» CONSIGNE
Reproduisez fidèlement, s'il vous plaît, le passage de l'extrait qui commence par les mots « je tente de » et s'achève sur « sans grande conviction. ».

» EXTRAIT PRÉSENTÉ
==*==

# Clean install PowerMac G5 depuis clé USB Leopard



## mitch1979 (20 Octobre 2019)

Bonjour,

je tente de réinstaller Leopard sur mon PowerMac G5 depuis une clé USB bootable. J'ai configuré ma clé depuis le Terminal (Apple Partition Map et HFS+):

/dev/disk3 (external, physical):
   #:                       TYPE NAME                    SIZE       IDENTIFIER
   0:     Apple_partition_scheme                        *32.0 GB    disk3
   1:        Apple_partition_map                         32.3 KB    disk3s1
   2:                  Apple_HFS Mac OS X Install DVD    31.9 GB    disk3s3

Depuis l'Utilitaire de disque, j'ai ensuite restaurer une install Leopard télécharger depuis macintoshrepository.

J'ai testé plusieurs ports USB de la machine au cas où… L'installer monte sur le bureau mais ne boot pas. Ni depuis le bureau en lançant l'app d'install, ni suite à un redémarrage avec Alt.

Dans l'intervalle, je télécharge une version CPU drop-in DVD de Leopard mais sans grande conviction.

Peut-être que l'erreur provient du fait qu'il faut d'abord installer Tiger avant Leopard?
Merci pour votre aide,
Michaël


----------



## dandu (20 Octobre 2019)

Les PowerPC, c'est compliqué de booter en USB, faut le faire en Open Firmware. Très franchement, sur un G5, le plus simple est un disque dur FireWire (ou graver un DVD double couche)

==*==

» SEGMENT DE DONNÉES
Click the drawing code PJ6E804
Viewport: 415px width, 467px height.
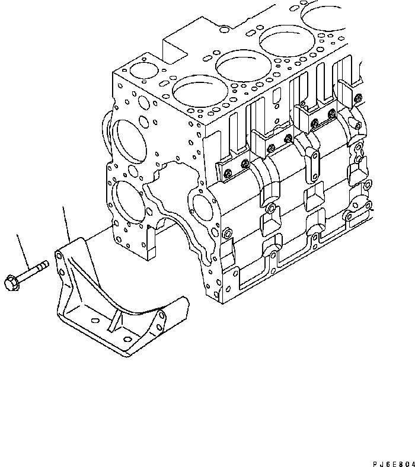[391, 458]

==*==

» RÉPONSE
je tente de réinstaller Leopard sur mon PowerMac G5 depuis une clé USB bootable. J'ai configuré ma clé depuis le Terminal (Apple Partition Map et HFS+):

/dev/disk3 (external, physical):
   #:                       TYPE NAME                    SIZE       IDENTIFIER
   0:     Apple_partition_scheme                        *32.0 GB    disk3
   1:        Apple_partition_map                         32.3 KB    disk3s1
   2:                  Apple_HFS Mac OS X Install DVD    31.9 GB    disk3s3

Depuis l'Utilitaire de disque, j'ai ensuite restaurer une install Leopard télécharger depuis macintoshrepository.

J'ai testé plusieurs ports USB de la machine au cas où… L'installer monte sur le bureau mais ne boot pas. Ni depuis le bureau en lançant l'app d'install, ni suite à un redémarrage avec Alt.

Dans l'intervalle, je télécharge une version CPU drop-in DVD de Leopard mais sans grande conviction.